Friday, December 07, 2012

Corporate Whiners Ignore Real Problems

American corporations love to whine about the tax rates they normally find some way not to pay. They claim they cannot compete with foreign corporations because of these high tax rates. If you actually believe that argument, then you have been watching Fox news far too much. While the top tax rates for corporations are among the highest in the developed world, almost no corporation actually pays those rates (thanks to subsidies, loopholes, deductions, and foreign tax havens). The truth is that the actual tax rate paid by American corporations is the lowest in the developed world.

And while I don't think any American corporations are having trouble competing with foreign corporations, there are two advantages the foreign corporations do have over American corporations -- executive salaries and universal government-run health insurance.
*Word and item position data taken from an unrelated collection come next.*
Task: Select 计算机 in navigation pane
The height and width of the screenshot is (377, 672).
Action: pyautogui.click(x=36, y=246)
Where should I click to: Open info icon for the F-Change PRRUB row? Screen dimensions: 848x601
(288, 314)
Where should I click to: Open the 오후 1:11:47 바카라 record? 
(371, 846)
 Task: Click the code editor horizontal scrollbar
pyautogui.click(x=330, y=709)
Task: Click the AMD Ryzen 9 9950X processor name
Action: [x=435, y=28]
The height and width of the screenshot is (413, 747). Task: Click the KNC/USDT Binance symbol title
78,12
The chart above highlights the first of these reasons. Executive salaries are way too large and out of any reasonable proportion to worker wages. In most developed nations, the ratio of executive salaries (for CEOs) ranges from 11-1 (in Japan) to 22-1 (in Great Britain). In the United States, this ratio is 475-1 (meaning the average CEO makes $475 for every $1 paid to the company's average worker. Of course, this brings up the argument over whether the U.S. ratio is so out of whack because CEOs are overpaid or because American workers are underpaid. I suspect it is some of both, but it needs to be fixed.

The second advantage that foreign corporations have over American corporations is that they do not have to provide health insurance for their employees. While they may have to pay some into their country's government run universal health insurance system (which not only their workers, but all citizens qualify for), it is nowhere near as much as American corporations have to pay for private insurance contracts.

I am still amazed that American corporations (and other businesses) didn't fight for the establishment of a single-payer government-run health insurance system (like Medicare) for all citizens. They could be saving a ton of money -- most of the money they now spend on private health insurance for workers.

But the simpletons running American corporations are really interested in solving the real problems of American corporations. It's far easier to just whine about taxes (which they have no intention of paying anyway).

1 comment:

  1. Actually, in many of the above countries companies *do* pay for their worker's health care. For example, Germany is similar to ObamaCare with the (sadly non-existent) public option in that companies pay worker's health insurance (either public wellness fund for the given industry or private health insurance, Germany has both), with a separate Medicare-style wellness fund for the unemployed / disabled / students. What they don't have are the ridiculously high healthcare expenses of the United States because they regulate their healthcare industry to prevent doctors from saying "Your money, or your life!" to people with life-threatening illnesses. Here in the US, family doctors who treat everyday illnesses make less money than I do as a software engineer, while cancer and heart specialists make millions just by virtue of being able to say "your money, or your life, which one do you care more about?" Which is just plain wrong, and isn't allowed anywhere in the civilized world other than the United States. Which, BTW, doesn't result in shortages of doctors -- the USA is something like #12 in the world in the number of doctors per population. Hmm...

    And of course health care corporations, drug companies, etc.... only in the USA are they allowed to make trillions by literally saying "your money or your life" to people. The point being that you can no more have a free market in health care than you can have in muggings, because as with a mugging, you have only one life, and if someone says hand them all your money or you die, that's not a market -- that's a crime. And should be treated as such via regulation -- as in every other civilized country on the planet.